- [Pagina]
================

Tramite il dipanarsi delle varie sequenza, il regista (Gianni Amelio) sfoglia con oculatezza uno dei capitoli più pregnanti dell’italica storia politica, rispetto alla quale, com’è ovvio almeno quanto è frequente, vige il criterio della duplice visuale, donde una gamma di possibili quesiti: Craxi era un “maleducato, manigoldo, malfattore, malvivente e maligno”, oppure un uomo dalla statura fisica e politica imponente “circondato da nani”, bersaglio di una “congiura contro la sua persona” più che contro un sistema di cui “tutti facevano parte”?
Amelio&Co preferisce non optare per alcuna delle eventualità che la complessità dello stesso protagonista ripone su entrambi i piatti della bilancia dell’opinione pubblica, scegliendo di focalizzare a riguardo dell’umanesimo di Bettino Craxi oltre che quella, non necessariamente coincidente, che attiene alle vicende che lo riguardano come personaggio pubblico.
In questo, Amelio vira decisamente sulle contraddizioni di un popolo, quello italiano, sovente incline a salire sul carro del vincitore, salvo poi celermente ridiscenderne, fino ad arrivare al punto da smentire di avere mai appoggiato il personaggio, ormai nella sua fase di declino.
La scelta, a partire dallo stesso Craxi (interpretato da un superbo Pierfrancesco Favino) è chiamato con il suo vero nome, ciò comportando l’ovvio insorgere del quiz “Abbina l’attore al personaggio reale”.
Ed ecco che sono molte alte le possibilità che Vincenzo (Giuseppe Cederna) potrebbe essere Moroni, così come, parimenti, non ci vuole molto a capire che l’Ospite (Renato Carpentieri) corrisponda a Fanfani, così come invero non si può non comprendere che il Giudice sia Antonio Di Pietro, e così via.

================

- [Obiettivo]
Prosegua la recensione del film di Gianni Amelio su Bettino Craxi, riprendendo subito dopo l'ultima frase riportata.

- [Voci fornite]
================

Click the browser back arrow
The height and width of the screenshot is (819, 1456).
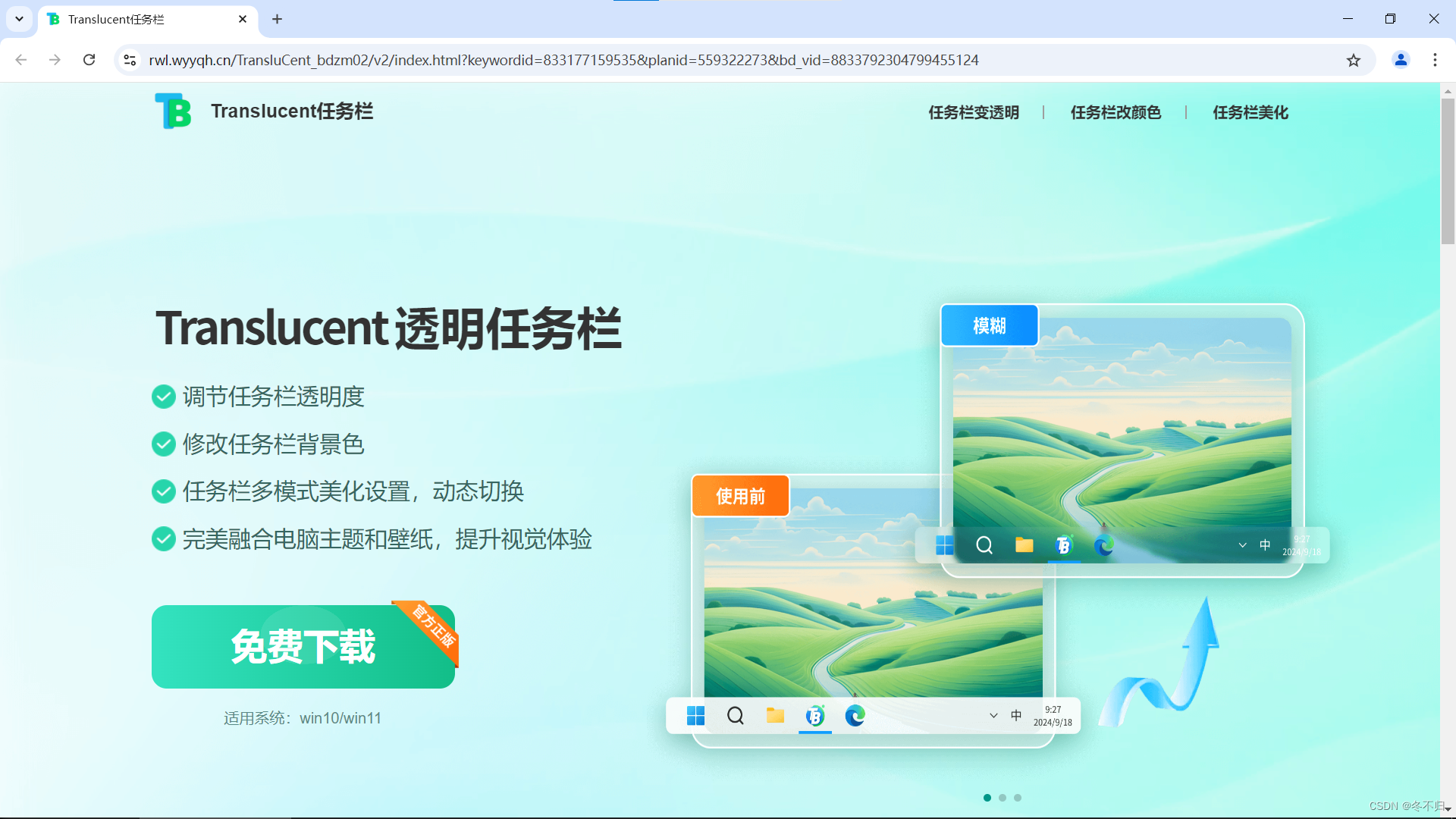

================

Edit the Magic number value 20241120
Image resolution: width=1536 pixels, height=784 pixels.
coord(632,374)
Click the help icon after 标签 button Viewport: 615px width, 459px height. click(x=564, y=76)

================

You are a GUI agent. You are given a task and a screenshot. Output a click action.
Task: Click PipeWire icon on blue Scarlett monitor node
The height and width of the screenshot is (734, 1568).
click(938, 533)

================

- [Esito del compito]
Rilevante è la capacità di riprodure un contesto cangiante e in ogni modo nella sua fase crepuscolare, relativa al precipizio in cui l’uomo, il “Presidente”, è finito per cadere. Una storia personale piena di acuti, come il 45esimo Congresso del PSI, ove quasi assurgeva a divinità pagana. Tuttavia, il regista si riserva una spuntatura narrativa, deponendo garofali al suolo: come segno premonitore di un partito che cadrà nel burrone scavato dalla vanità e dall’esuberante condotta di quel leader, salito anche alla carica di Primo Ministro. In proposito, l’apporto in musica di Nicola Piovani accompagna, come un veggente, lo sfibramento progressivo dell’Internazionale, di fatto prefigurando la demolizione del Partito Socialista Italiano.
Amelio rapporta la figura imponente di Craxi ai suoi spazi, da quelli esaltanti del Congresso a quelli spogli della Tunisia nei quali è impossibile nascondersi (come già ne ‘Il primo uomo’), mettendo a confronto l’infinitesimalità dell’Uomo, anche il più potente, con l’immensità dell’ambiente che lo circonda (come ne ‘La stella che non c’è’). All’interno della storia giganteggia Pierfrancesco Favino, cui ‘Hammamet’ appartiene tanto quanto ad Amelio, che incarna un Craxi più vero del vero nella voce, nel gesto, nella postura, e soprattutto nell’essenza drammatica. La sua non si limita ad essere una metamorfosi nel fisico e nell’aspetto (molte le ore di trucco), ma l’interpretazione magistrale di un uomo dominato da pulsioni contrapposte: egocentrismo e senso dello Stato, orgoglio e arroganza, pragmatismo politico e assenza di cinismo.
Ad adiuvandum del lento dipanarsi della matassa craxiana Amelio allinea spezzoni di film (‘Le catene della colpa’) e canzoni (“Cento giorni”, “A modo mio”, che nel suo “quel che sono l’ho voluto io” ricalca il “My Way” di Frank Sinatra), commuta la Crisi di Sigonella in una battaglia fra soldatini, fornisce a Stefania Craxi (il cui nome è qui riformulato in Anita, ben espressa da Livia Rossi) il ruolo di vestale e a Bobo quello del “cretino” (al contempo, tuttavia, facendolo assurgere a detentore di una somma dignità filiale).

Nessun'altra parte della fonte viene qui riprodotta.